[Source extract Boundary: Start]

[Qemu-devel] [PATCH 5/5] migration/rdma: Send error during cancelling

Dr. David Alan Gilbert (git) posted 5 patches 8 years, 7 months ago
There is a newer version of this series
[Qemu-devel] [PATCH 5/5] migration/rdma: Send error during cancelling
Posted by Dr. David Alan Gilbert (git) 8 years, 7 months ago
From: "Dr. David Alan Gilbert" <dgilbert@redhat.com>

When we issue a cancel and clean up the RDMA channel
send a CONTROL_ERROR to get the destination to quit.

The rdma_cleanup code waits for the event to come back
from the rdma_disconnect; but that wont happen until the
destination quits and there's currently nothing to force
it.

Note this makes the case of a cancel work while the destination
is alive, and it already works if the destination is
truly dead.  Note it doesn't fix the case where the destination
is hung (we get stuck waiting for the rdma_disconnect event).

Signed-off-by: Dr. David Alan Gilbert <dgilbert@redhat.com>
---
 migration/rdma.c | 4 +++-
 1 file changed, 3 insertions(+), 1 deletion(-)

diff --git a/migration/rdma.c b/migration/rdma.c
index bfb0a43740..3d17db3a23 100644
--- a/migration/rdma.c
+++ b/migration/rdma.c
@@ -2260,7 +2260,9 @@ static void qemu_rdma_cleanup(RDMAContext *rdma)

[Source extract Boundary: End]

- [Required tasks]
1. In the RDMA patch message, what does the cancel send to make the destination quit?
2. Please update the RDMA patch message, starting at "Note this makes" and ending at "insertions(+), 1 deletion(-)", with "destination" changed to "target".

[Records shown Boundary: Start]

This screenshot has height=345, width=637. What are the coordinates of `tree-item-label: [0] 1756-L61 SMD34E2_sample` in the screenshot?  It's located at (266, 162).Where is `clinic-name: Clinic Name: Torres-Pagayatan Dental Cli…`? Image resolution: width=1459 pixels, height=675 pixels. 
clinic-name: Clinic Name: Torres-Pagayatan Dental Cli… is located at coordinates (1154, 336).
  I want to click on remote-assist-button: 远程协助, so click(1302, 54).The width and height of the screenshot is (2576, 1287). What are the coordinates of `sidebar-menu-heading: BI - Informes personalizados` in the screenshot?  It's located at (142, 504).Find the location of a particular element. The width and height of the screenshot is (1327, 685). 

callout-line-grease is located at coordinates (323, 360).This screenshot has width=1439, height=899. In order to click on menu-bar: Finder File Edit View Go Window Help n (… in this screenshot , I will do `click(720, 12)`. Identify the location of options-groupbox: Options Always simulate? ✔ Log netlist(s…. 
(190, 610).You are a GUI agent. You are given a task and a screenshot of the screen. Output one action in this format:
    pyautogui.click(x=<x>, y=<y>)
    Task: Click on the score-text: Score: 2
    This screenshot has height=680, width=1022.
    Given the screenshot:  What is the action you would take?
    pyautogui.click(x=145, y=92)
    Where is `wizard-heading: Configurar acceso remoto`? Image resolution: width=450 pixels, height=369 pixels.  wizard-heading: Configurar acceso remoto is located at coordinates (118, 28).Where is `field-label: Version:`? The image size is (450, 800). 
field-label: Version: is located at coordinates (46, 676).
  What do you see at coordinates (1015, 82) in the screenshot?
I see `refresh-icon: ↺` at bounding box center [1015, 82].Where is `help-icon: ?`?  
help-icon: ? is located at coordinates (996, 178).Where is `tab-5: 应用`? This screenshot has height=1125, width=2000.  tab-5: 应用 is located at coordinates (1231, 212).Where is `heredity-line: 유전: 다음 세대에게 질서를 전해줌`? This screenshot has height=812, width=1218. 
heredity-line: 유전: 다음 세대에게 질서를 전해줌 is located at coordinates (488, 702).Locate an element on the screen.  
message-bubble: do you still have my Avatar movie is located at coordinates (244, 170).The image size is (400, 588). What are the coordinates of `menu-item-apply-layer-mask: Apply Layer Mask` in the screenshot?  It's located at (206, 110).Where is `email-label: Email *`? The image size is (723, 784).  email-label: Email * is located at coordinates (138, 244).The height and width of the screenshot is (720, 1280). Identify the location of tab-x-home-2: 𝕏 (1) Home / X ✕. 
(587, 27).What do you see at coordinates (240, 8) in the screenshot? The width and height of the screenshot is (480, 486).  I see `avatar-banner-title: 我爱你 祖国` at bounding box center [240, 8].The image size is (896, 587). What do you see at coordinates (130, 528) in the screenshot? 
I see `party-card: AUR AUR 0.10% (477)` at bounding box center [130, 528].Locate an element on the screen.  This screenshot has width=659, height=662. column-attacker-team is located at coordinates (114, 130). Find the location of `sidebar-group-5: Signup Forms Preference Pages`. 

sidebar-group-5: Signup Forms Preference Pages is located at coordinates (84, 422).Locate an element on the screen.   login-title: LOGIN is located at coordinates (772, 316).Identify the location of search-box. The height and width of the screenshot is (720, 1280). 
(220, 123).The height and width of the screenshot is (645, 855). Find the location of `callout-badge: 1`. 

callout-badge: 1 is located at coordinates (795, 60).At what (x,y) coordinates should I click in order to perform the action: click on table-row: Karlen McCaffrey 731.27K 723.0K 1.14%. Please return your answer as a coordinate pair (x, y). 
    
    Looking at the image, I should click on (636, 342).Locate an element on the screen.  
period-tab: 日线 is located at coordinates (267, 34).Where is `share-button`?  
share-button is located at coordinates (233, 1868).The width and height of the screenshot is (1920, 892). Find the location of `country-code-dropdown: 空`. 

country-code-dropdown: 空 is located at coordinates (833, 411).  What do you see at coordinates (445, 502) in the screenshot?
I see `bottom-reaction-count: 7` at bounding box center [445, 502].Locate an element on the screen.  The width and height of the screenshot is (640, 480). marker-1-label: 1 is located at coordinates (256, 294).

[Records shown Boundary: End]

- [Answers for the exercise]
1. A CONTROL_ERROR.

2.
Note this makes the case of a cancel work while the target
is alive, and it already works if the target is
truly dead.  Note it doesn't fix the case where the target
is hung (we get stuck waiting for the rdma_disconnect event).

Signed-off-by: Dr. David Alan Gilbert <dgilbert@redhat.com>
---
 migration/rdma.c | 4 +++-
 1 file changed, 3 insertions(+), 1 deletion(-)